(Saved entries)
_ _ _
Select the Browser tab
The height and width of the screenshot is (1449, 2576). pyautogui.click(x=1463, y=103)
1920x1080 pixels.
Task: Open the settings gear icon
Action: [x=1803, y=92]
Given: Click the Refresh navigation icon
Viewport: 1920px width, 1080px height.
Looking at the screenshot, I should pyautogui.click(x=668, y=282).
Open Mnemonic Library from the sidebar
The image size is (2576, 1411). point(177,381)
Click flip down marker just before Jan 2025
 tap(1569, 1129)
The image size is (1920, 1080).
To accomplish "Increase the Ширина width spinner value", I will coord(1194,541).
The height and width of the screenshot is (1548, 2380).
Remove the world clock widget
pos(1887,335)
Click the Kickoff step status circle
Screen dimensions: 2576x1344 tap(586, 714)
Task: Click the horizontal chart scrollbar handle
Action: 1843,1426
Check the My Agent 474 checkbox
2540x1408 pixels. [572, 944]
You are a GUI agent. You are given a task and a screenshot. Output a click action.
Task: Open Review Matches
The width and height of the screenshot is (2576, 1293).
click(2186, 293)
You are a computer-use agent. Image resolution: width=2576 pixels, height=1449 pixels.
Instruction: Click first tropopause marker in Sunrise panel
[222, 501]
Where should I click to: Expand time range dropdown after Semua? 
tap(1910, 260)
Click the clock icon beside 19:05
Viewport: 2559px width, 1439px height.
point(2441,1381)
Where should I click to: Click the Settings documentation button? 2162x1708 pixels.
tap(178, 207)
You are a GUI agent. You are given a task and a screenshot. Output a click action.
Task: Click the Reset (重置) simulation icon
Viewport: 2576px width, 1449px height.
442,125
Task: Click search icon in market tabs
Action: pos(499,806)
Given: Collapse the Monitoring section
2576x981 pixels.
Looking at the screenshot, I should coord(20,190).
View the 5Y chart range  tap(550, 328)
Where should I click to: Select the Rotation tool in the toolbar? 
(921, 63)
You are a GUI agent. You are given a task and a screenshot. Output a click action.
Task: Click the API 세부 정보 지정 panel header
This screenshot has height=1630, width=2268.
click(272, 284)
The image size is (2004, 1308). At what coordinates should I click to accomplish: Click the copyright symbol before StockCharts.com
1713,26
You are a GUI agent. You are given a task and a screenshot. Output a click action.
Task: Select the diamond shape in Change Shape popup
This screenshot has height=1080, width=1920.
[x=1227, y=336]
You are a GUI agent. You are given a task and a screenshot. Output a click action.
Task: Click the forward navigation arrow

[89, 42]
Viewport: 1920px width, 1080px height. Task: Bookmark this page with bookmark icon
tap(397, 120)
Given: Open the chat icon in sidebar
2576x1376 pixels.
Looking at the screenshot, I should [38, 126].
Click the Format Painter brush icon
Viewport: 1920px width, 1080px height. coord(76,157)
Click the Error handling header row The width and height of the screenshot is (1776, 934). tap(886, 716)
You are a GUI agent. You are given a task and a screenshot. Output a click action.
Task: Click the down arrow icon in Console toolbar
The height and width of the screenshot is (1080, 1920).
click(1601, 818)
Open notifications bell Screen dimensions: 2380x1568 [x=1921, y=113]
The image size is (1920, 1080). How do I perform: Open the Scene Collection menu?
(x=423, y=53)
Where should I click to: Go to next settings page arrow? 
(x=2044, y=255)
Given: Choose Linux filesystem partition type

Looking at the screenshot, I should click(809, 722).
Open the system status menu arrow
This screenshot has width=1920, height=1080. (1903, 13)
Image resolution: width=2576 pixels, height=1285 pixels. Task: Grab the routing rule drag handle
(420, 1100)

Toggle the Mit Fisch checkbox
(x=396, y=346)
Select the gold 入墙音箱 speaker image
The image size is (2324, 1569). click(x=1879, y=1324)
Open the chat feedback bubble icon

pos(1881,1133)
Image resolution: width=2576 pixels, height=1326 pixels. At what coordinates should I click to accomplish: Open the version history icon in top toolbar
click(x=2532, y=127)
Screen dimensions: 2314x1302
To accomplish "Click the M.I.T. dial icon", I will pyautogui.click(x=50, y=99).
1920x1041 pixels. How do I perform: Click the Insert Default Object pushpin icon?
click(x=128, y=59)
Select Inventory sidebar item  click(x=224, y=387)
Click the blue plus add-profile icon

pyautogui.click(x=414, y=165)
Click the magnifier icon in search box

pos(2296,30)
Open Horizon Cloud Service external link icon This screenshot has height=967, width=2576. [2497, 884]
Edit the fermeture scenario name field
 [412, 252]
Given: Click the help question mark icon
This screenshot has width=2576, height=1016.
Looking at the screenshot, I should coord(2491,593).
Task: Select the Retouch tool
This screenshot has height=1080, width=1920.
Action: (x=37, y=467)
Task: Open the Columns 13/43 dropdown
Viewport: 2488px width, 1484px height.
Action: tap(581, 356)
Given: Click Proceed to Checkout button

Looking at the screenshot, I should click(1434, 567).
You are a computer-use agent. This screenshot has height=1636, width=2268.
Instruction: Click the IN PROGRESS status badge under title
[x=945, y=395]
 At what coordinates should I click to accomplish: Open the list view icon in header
_ _ _
Work item
Which lines in the data hold the string "will"? Copy each of them.

Response
To accomplish "Increase the Ширина width spinner value", I will coord(1194,541).
To accomplish "Click the M.I.T. dial icon", I will pyautogui.click(x=50, y=99).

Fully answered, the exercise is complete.